Revascularization with FFR guidance

FFR-guided revascularization was performed in nine lesions using an FFR threshold of <0.80. Each of these vessels supplied territories without PA and three vessels perfused territories with severe reductions in CFC. All quadrants with normal relative perfusion images and reduced CFC demonstrated improvement in sMBF following FFR-guided revascularization. In contrast, only one of the six quadrants with normal relative perfusion images and preserved CFC demonstrated improvement in sMBF following FFR-guided revascularization. Although the sample size of patients with available FFR data in the current study was small, our results showing discordance between FFR and CFC are consistent with findings reported by others and offer an insight into the impact of revascularization based on these criteria [11, 14].

In a recent study, Driessen et al. [16] enrolled 53 patients without known CAD who underwent serial 15O-H2O PET before and after FFR-guided revascularization. FFR was routinely measured before and after PCI. sMBF improved by 58% (1.57 ± 0.59 to 2.48 ± 0.91 cm3/min/g) after revascularization. In concordance with our data, the percentage increase in sMBF was similar. However, the absolute values of sMBF in the study by Driessen et al. were markedly higher. The reasons for this discrepancy were differences in the patient populations and also possibly in the tracers used. The patient population in the study by Driessen et al. was significantly “healthier” than our population. Exclusion criteria in their study included known CAD, whereas 80% of our population had known CAD, including 26% with prior CABG. Their population was also younger with fewer comorbidities. In addition, Driessen et al. found a baseline sMBF in normal territories of 2.45 ± 0.73 cm3/min/g, confirming a relatively healthy patient population with minimal diffuse atherosclerotic disease [2, 9]. Furthermore, plots of the relationships between FFR, sMBF and CFR confirm that the vast majority of lesions with FFR <0.80 had sMBF >0.91 cm3/min/g and CFR >1.74 [16]. In other words, CFC was not severe despite a reduction in FFR, a common finding also noted by van de Hoef et al. [11]. Hence, the majority of lesions that received revascularization in the study by Driessen et al. would be of the PerfAbn/+Revasc quadrant type. As noted, in the current study, there were only two quadrants of this type, which is consistent with our population having more advanced CAD.

Your task ::
Write the continuation of the passage on FFR-guided revascularization, starting after its last sentence. The lines that follow have no connection to this passage on FFR-guided revascularization.

Provided information ::
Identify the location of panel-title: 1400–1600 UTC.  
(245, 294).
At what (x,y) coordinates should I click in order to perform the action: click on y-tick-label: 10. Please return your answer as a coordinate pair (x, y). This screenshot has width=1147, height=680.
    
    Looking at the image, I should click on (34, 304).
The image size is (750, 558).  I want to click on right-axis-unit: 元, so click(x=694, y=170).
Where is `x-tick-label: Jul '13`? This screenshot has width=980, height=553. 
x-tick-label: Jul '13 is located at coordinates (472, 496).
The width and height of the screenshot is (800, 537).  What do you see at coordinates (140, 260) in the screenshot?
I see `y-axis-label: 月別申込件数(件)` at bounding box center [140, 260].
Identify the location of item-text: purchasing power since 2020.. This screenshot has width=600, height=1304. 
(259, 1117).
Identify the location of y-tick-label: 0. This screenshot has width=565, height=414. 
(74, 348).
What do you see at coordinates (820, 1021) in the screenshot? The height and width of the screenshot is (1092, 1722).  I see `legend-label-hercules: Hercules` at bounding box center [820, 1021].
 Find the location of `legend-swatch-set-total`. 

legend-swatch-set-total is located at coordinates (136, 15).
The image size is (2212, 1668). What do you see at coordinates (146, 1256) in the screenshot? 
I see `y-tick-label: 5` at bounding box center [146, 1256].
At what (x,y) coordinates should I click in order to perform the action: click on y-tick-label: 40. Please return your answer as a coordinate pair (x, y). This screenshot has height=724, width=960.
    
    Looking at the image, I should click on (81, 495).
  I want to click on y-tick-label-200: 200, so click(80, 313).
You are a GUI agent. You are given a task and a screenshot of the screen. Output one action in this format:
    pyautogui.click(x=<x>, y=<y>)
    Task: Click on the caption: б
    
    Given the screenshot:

Result ::
Limitations

Although this was a single-center study, we employed validated methods and present the results in a way that provides a generalizable methodology for comparison of quantitative PET data. While quantification of absolute sMBF is commercially available, CFC quantification is currently limited to a few centers. Percentage diameter stenosis was visually estimated by the treating cardiologist, which may have introduced interoperator variability. Symptomatic improvement was not assessed in a blinded and unbiased manner. Due to the study design, objective assessment of symptoms before revascularization was not obtained as enrollment occurred after revascularization. Therefore, conclusions regarding symptomatic improvement with improved MBF cannot be drawn. Furthermore, improvement in global and/or regional LV function could have added more relevance to the findings. However, the sample size of 50 patients in addition to the short duration of follow-up limited such an analysis. Finally, because this study was designed to assess the short-term impact of revascularization, long-term outcome data are not available.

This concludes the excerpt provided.